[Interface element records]
────
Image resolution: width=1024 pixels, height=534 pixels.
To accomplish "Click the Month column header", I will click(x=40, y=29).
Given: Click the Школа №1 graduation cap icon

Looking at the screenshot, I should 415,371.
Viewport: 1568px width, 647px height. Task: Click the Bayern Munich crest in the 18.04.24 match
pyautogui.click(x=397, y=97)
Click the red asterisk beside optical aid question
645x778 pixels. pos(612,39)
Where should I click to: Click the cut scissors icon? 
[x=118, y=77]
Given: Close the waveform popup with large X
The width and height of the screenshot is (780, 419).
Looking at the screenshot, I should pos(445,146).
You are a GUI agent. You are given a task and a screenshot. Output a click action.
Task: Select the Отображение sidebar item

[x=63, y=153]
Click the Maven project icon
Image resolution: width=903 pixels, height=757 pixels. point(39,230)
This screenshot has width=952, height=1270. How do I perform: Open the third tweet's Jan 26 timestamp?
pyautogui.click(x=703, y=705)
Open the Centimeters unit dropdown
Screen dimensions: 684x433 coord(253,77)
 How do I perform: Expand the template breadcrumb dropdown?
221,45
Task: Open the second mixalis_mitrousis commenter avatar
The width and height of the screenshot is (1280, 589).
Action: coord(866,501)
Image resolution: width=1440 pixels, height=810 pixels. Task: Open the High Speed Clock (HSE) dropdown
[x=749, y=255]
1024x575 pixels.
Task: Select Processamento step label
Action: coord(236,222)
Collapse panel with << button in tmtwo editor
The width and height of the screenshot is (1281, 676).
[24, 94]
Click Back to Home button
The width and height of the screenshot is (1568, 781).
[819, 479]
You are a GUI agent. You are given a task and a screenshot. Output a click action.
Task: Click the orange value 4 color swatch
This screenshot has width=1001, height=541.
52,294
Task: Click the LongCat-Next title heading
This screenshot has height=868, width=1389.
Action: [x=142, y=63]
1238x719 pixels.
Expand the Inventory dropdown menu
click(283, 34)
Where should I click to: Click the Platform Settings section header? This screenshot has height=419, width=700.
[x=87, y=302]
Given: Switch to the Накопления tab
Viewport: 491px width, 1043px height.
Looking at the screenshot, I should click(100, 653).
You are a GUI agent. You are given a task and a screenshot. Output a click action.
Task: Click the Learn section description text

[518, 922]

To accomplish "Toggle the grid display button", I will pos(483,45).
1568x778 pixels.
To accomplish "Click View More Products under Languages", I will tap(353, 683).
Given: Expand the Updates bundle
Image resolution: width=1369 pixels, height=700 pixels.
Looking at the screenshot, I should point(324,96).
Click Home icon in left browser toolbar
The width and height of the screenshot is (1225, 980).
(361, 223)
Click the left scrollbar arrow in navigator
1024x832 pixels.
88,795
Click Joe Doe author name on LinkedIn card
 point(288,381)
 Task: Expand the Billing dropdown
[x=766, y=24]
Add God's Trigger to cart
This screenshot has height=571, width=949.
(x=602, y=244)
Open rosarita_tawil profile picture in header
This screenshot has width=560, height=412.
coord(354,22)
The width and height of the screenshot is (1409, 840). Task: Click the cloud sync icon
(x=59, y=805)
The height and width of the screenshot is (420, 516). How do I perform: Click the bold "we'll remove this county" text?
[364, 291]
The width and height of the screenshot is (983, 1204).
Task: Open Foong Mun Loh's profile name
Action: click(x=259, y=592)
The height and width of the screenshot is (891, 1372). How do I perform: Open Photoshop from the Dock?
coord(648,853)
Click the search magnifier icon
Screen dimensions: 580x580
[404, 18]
────
## GIVEN TASK
Print all of the items above again, word for word and line for line, with no changes.

## THE REPLY
Image resolution: width=1024 pixels, height=534 pixels.
To accomplish "Click the Month column header", I will click(x=40, y=29).
Given: Click the Школа №1 graduation cap icon

Looking at the screenshot, I should 415,371.
Viewport: 1568px width, 647px height. Task: Click the Bayern Munich crest in the 18.04.24 match
pyautogui.click(x=397, y=97)
Click the red asterisk beside optical aid question
645x778 pixels. pos(612,39)
Where should I click to: Click the cut scissors icon? 
[x=118, y=77]
Given: Close the waveform popup with large X
The width and height of the screenshot is (780, 419).
Looking at the screenshot, I should pos(445,146).
You are a GUI agent. You are given a task and a screenshot. Output a click action.
Task: Select the Отображение sidebar item

[x=63, y=153]
Click the Maven project icon
Image resolution: width=903 pixels, height=757 pixels. point(39,230)
This screenshot has width=952, height=1270. How do I perform: Open the third tweet's Jan 26 timestamp?
pyautogui.click(x=703, y=705)
Open the Centimeters unit dropdown
Screen dimensions: 684x433 coord(253,77)
 How do I perform: Expand the template breadcrumb dropdown?
221,45
Task: Open the second mixalis_mitrousis commenter avatar
The width and height of the screenshot is (1280, 589).
Action: coord(866,501)
Image resolution: width=1440 pixels, height=810 pixels. Task: Open the High Speed Clock (HSE) dropdown
[x=749, y=255]
1024x575 pixels.
Task: Select Processamento step label
Action: coord(236,222)
Collapse panel with << button in tmtwo editor
The width and height of the screenshot is (1281, 676).
[24, 94]
Click Back to Home button
The width and height of the screenshot is (1568, 781).
[819, 479]
You are a GUI agent. You are given a task and a screenshot. Output a click action.
Task: Click the orange value 4 color swatch
This screenshot has width=1001, height=541.
52,294
Task: Click the LongCat-Next title heading
This screenshot has height=868, width=1389.
Action: [x=142, y=63]
1238x719 pixels.
Expand the Inventory dropdown menu
click(283, 34)
Where should I click to: Click the Platform Settings section header? This screenshot has height=419, width=700.
[x=87, y=302]
Given: Switch to the Накопления tab
Viewport: 491px width, 1043px height.
Looking at the screenshot, I should click(100, 653).
You are a GUI agent. You are given a task and a screenshot. Output a click action.
Task: Click the Learn section description text

[518, 922]

To accomplish "Toggle the grid display button", I will pos(483,45).
1568x778 pixels.
To accomplish "Click View More Products under Languages", I will tap(353, 683).
Given: Expand the Updates bundle
Image resolution: width=1369 pixels, height=700 pixels.
Looking at the screenshot, I should point(324,96).
Click Home icon in left browser toolbar
The width and height of the screenshot is (1225, 980).
(361, 223)
Click the left scrollbar arrow in navigator
1024x832 pixels.
88,795
Click Joe Doe author name on LinkedIn card
 point(288,381)
 Task: Expand the Billing dropdown
[x=766, y=24]
Add God's Trigger to cart
This screenshot has height=571, width=949.
(x=602, y=244)
Open rosarita_tawil profile picture in header
This screenshot has width=560, height=412.
coord(354,22)
The width and height of the screenshot is (1409, 840). Task: Click the cloud sync icon
(x=59, y=805)
The height and width of the screenshot is (420, 516). How do I perform: Click the bold "we'll remove this county" text?
[364, 291]
The width and height of the screenshot is (983, 1204).
Task: Open Foong Mun Loh's profile name
Action: click(x=259, y=592)
The height and width of the screenshot is (891, 1372). How do I perform: Open Photoshop from the Dock?
coord(648,853)
Click the search magnifier icon
Screen dimensions: 580x580
[404, 18]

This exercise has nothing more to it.